Another avenue of investigation has been the development of a HIF-1α mRNA antagonist. SPC2968 is a HIF-1α mRNA antagonist, which is a locked nucleic acid (LNA) antisense oligonucleotide, causing a down-modulation of HIF-1α mRNA and protein. LNA oligonucleotides represent a new class of nucleic acid analogs, in which conformational changes in the chemical structure lead to higher affinity for mRNA and higher potency in downregulation. This agent has undergone phase I testing in advanced malignancies to find the maximum tolerated dose and dose limiting toxicities. Though a reduction in tumor size was noted, there was no correlation with clinical efficacy. A further exploration of this HIF-1α mRNA antagonist (RO7070179) is underway in a Phase Ib proof-of-mechanism trial investigating this agent in patients with HCC after failure of at least one line of systemic therapy.
The therapeutic potential for HIF-1α directed therapy also lies in the possibility of combining treatment with other targeted therapies to enhance efficacy and prevent resistance. For example, a HIF-1α inhibitor may be combined with drugs that target the MAPK-RAF-ERK pathway, such as Sorafenib and Regorafenib. Liang et al reported the ability to overcome intratumoral hypoxia-related Sorafenib resistance in HCC cells by treating them with EF24, which causes VHL-dependent HIF-1α degradation and NF-κB inactivation. Combination of HIF-1 inhibitors with mTOR inhibitors, which act upstream of HIF-1α, such as Everolimus, may also downregulate synthesis of HIF-1α and attenuate downstream signaling. Given the regulatory role of HIF-1α in apoptotic pathways, combination therapy with Stat3 inhibitors, which upregulate expression of p53 (downstream of HIF-1α, or with BCL2 inhibitors (also downstream of p53), would increase cancer cell apoptosis and augment the effect of HIF-1α inhibition (Figure 2).
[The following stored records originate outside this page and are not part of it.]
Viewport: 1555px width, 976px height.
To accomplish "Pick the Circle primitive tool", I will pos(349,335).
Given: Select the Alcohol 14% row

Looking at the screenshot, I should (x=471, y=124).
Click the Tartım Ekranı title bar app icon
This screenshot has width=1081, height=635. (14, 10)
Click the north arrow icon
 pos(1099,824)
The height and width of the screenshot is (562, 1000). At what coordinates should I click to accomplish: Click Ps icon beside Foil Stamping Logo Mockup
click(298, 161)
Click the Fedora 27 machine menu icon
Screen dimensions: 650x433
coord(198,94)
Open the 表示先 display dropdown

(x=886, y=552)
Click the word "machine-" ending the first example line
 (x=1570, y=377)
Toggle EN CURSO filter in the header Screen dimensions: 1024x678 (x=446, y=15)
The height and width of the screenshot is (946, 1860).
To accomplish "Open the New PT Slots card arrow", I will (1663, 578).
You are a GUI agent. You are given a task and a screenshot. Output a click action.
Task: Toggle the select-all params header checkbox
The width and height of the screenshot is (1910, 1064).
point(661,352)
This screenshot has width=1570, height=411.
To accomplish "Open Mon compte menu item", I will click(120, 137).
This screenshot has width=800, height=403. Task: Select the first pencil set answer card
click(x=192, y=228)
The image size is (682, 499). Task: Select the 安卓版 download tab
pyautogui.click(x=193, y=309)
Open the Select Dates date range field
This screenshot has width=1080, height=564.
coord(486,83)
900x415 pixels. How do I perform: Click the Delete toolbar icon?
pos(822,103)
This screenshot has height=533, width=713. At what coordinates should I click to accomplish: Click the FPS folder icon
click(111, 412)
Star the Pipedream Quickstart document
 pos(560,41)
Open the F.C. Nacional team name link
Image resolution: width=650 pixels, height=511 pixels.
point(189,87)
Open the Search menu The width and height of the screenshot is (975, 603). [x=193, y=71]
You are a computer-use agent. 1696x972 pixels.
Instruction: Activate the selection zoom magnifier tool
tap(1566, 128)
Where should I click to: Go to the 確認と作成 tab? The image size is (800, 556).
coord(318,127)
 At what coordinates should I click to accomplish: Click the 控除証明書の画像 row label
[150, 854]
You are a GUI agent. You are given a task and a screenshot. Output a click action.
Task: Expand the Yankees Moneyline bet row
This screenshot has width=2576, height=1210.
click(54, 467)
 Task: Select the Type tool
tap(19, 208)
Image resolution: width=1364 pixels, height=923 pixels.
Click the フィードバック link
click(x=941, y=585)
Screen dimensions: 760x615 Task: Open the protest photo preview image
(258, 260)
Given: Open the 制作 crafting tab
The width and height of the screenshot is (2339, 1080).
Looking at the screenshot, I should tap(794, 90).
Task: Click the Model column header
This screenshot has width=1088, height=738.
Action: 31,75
Though HCC is considered relatively chemoresistant, possibly owing to a HIF-1 induced increase in multidrug resistance gene expression, a HIF-1α inhibitor may ultimately aid in absorption of systemic chemotherapy agents, such as doxorubicin, and enhance its effectiveness in HCC.
Finally, while early phase studies demonstrated no clinical efficacy with HIF-1α mRNA antagonists, the finding of tumor size reduction with therapy may be clinically significant for HCC patients who are not transplant candidates due to large tumor size. Given that there is no effective treatment which significantly reduces tumor size, a therapeutic intervention to downstage tumor may open the possibility of liver transplant in these patients for whom cure was previously not considered.
Understanding the biology and various pathways implicated in the pathogenesis of HCC is essential for the development of effective targeted interventions in advanced HCC. HIF-1α inhibition, particularly in combination with other therapies, is a promising area of research with the potential to help further the advances in systemic treatment of HCC.